What the task requires: Take the line with "At what coordinates" and every line after it, through the end of the listing, and give them again exactly, pictures excluded.

Data records:
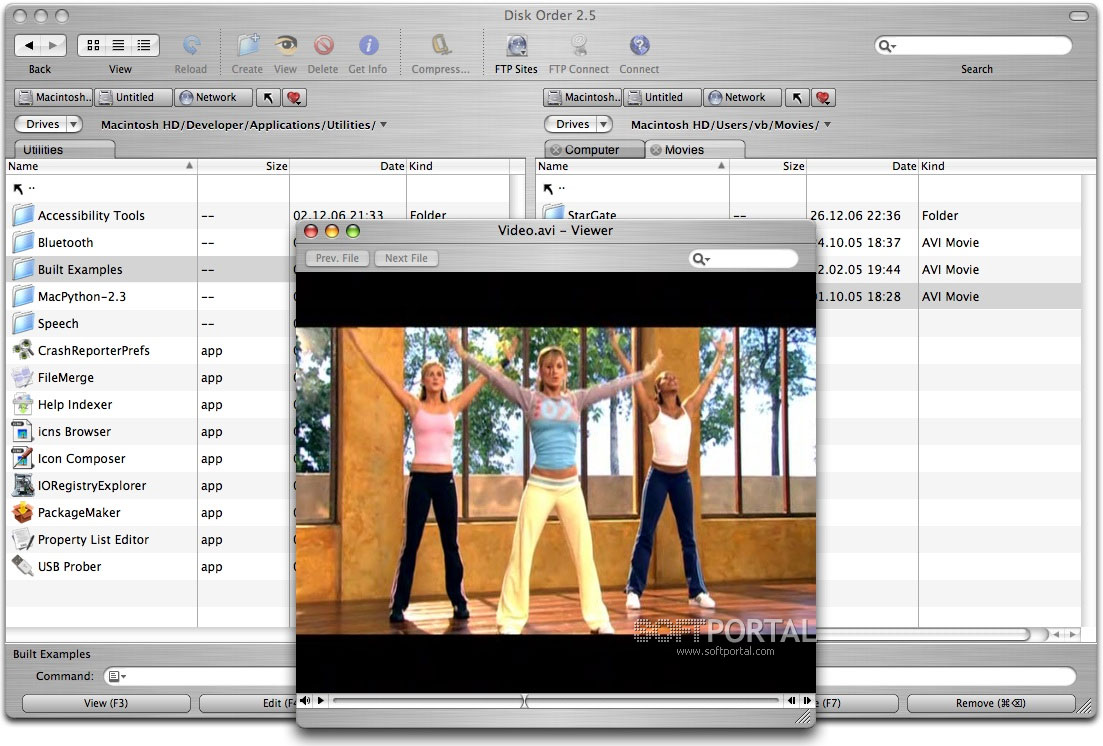The height and width of the screenshot is (746, 1103).
Task: Step forward one frame in the viewer
Action: tap(806, 701)
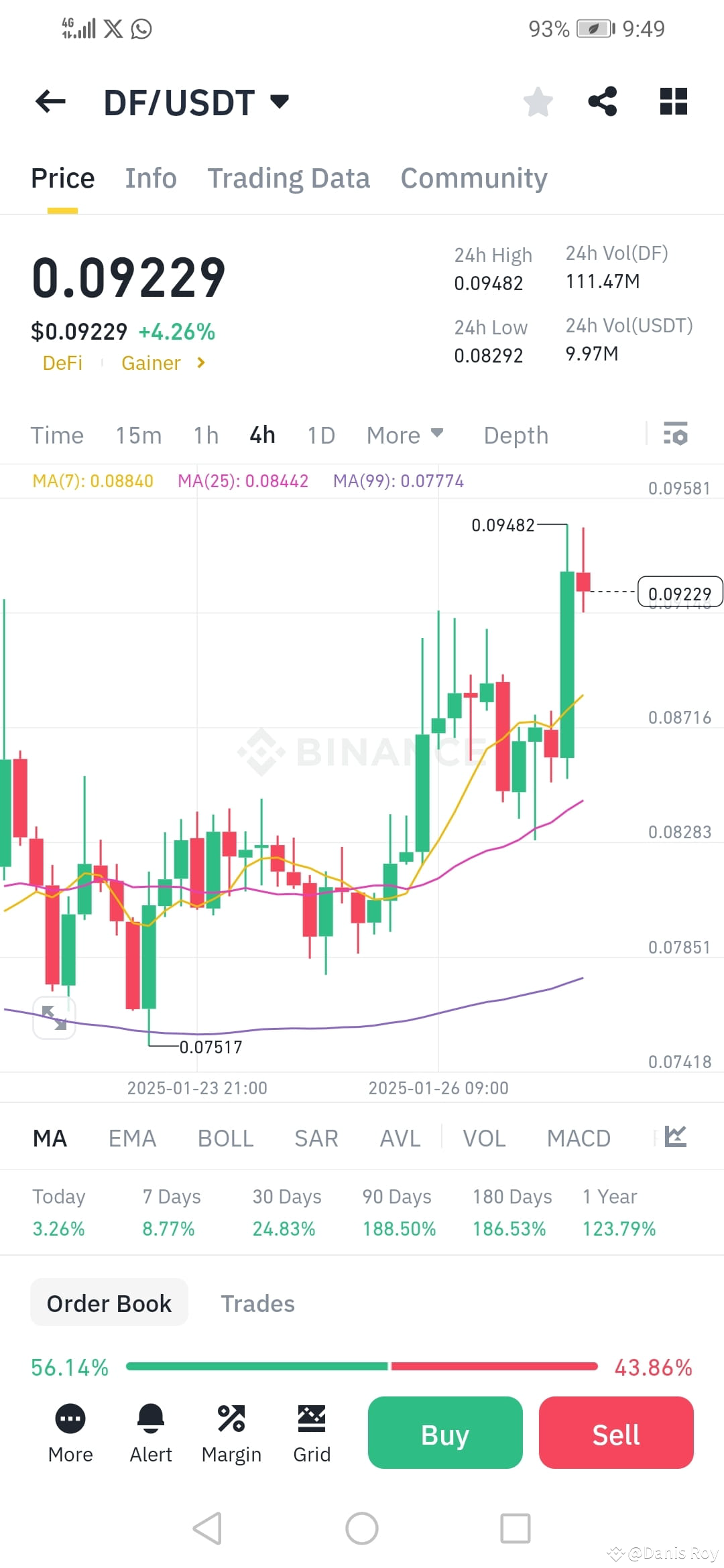Add DF/USDT to favorites via star icon

(x=538, y=101)
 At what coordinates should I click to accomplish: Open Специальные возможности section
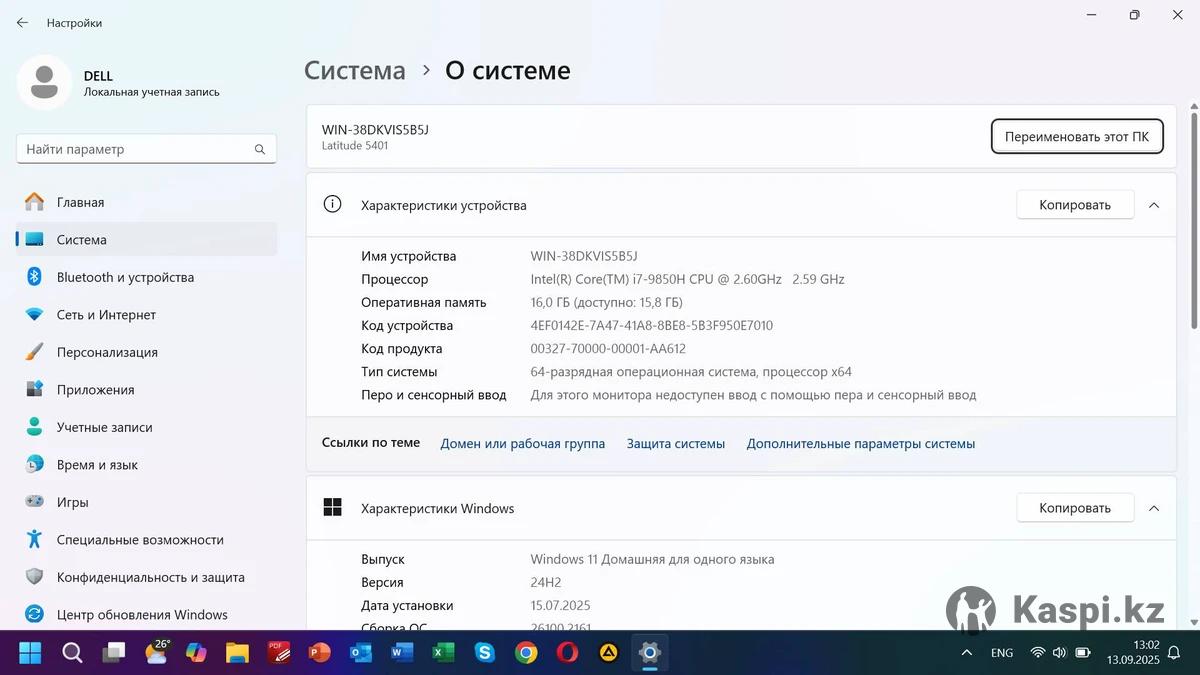140,540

Task output:
 At what coordinates should I click to accomplish: Open Специальные возможности section
140,540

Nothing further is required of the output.